Copy the records below, from the line containing "You are a GUI" through the last line; leave out pictures.
** Opening Exercise data block **
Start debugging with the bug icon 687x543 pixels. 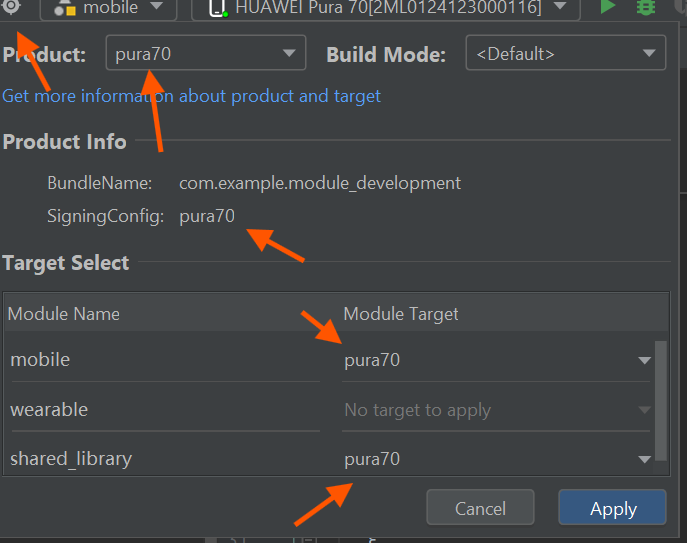pos(646,8)
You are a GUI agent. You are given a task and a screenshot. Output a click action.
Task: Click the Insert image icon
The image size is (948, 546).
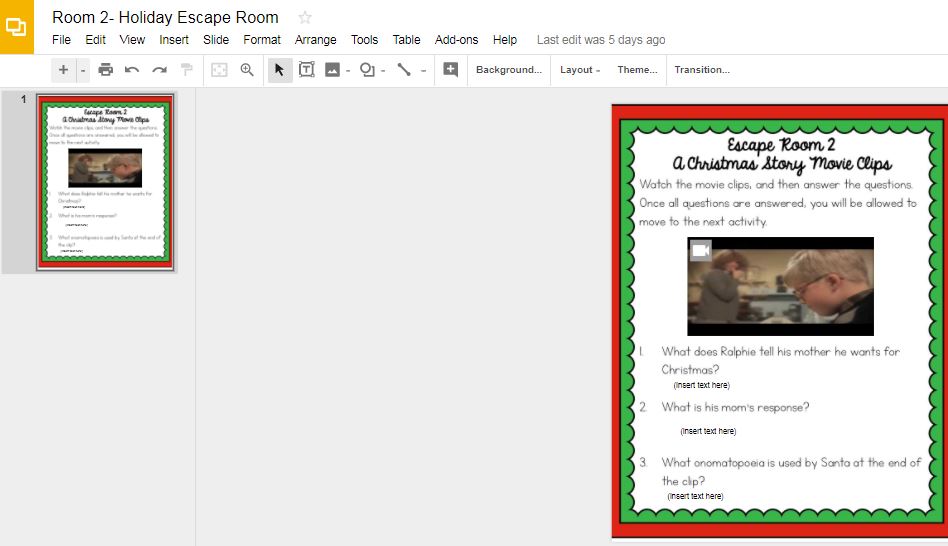333,70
** Closing Exercise data block **
*Result of the task*:
You are a GUI agent. You are given a task and a screenshot. Output a click action.
Task: Click the Insert image icon
The image size is (948, 546).
333,70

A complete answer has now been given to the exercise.